**Supplied data**

[BEGIN]

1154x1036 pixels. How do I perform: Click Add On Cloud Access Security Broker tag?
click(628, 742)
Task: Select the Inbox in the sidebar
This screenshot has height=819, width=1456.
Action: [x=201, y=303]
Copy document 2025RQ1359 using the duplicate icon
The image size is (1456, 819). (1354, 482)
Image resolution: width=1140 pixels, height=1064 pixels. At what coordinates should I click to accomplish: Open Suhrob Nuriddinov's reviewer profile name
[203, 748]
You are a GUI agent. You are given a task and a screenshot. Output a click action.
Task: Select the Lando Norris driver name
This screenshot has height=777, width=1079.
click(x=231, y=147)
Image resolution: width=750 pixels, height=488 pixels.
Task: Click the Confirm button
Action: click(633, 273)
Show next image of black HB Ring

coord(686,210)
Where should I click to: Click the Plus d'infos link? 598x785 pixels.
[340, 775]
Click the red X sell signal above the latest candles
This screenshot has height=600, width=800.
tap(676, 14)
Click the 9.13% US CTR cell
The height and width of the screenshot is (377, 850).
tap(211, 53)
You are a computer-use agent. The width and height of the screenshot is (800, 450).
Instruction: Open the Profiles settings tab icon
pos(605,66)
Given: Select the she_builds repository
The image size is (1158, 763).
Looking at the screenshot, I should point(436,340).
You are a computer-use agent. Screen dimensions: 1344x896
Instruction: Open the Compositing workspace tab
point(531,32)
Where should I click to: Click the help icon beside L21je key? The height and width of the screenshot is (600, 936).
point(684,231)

[END]

Present every line of the listing above as a Markdown table, leaving out blank lines, with the row number under "No." and the line itself under "Listing line".

**The output**
| No. | Listing line |
|---|---|
| 1 | 1154x1036 pixels. How do I perform: Click Add On Cloud Access Security Broker tag? |
| 2 | click(628, 742) |
| 3 | Task: Select the Inbox in the sidebar |
| 4 | This screenshot has height=819, width=1456. |
| 5 | Action: [x=201, y=303] |
| 6 | Copy document 2025RQ1359 using the duplicate icon |
| 7 | The image size is (1456, 819). (1354, 482) |
| 8 | Image resolution: width=1140 pixels, height=1064 pixels. At what coordinates should I click to accomplish: Open Suhrob Nuriddinov's reviewer profile name |
| 9 | [203, 748] |
| 10 | You are a GUI agent. You are given a task and a screenshot. Output a click action. |
| 11 | Task: Select the Lando Norris driver name |
| 12 | This screenshot has height=777, width=1079. |
| 13 | click(x=231, y=147) |
| 14 | Image resolution: width=750 pixels, height=488 pixels. |
| 15 | Task: Click the Confirm button |
| 16 | Action: click(633, 273) |
| 17 | Show next image of black HB Ring |
| 18 | coord(686,210) |
| 19 | Where should I click to: Click the Plus d'infos link? 598x785 pixels. |
| 20 | [340, 775] |
| 21 | Click the red X sell signal above the latest candles |
| 22 | This screenshot has height=600, width=800. |
| 23 | tap(676, 14) |
| 24 | Click the 9.13% US CTR cell |
| 25 | The height and width of the screenshot is (377, 850). |
| 26 | tap(211, 53) |
| 27 | You are a computer-use agent. The width and height of the screenshot is (800, 450). |
| 28 | Instruction: Open the Profiles settings tab icon |
| 29 | pos(605,66) |
| 30 | Given: Select the she_builds repository |
| 31 | The image size is (1158, 763). |
| 32 | Looking at the screenshot, I should point(436,340). |
| 33 | You are a computer-use agent. Screen dimensions: 1344x896 |
| 34 | Instruction: Open the Compositing workspace tab |
| 35 | point(531,32) |
| 36 | Where should I click to: Click the help icon beside L21je key? The height and width of the screenshot is (600, 936). |
| 37 | point(684,231) |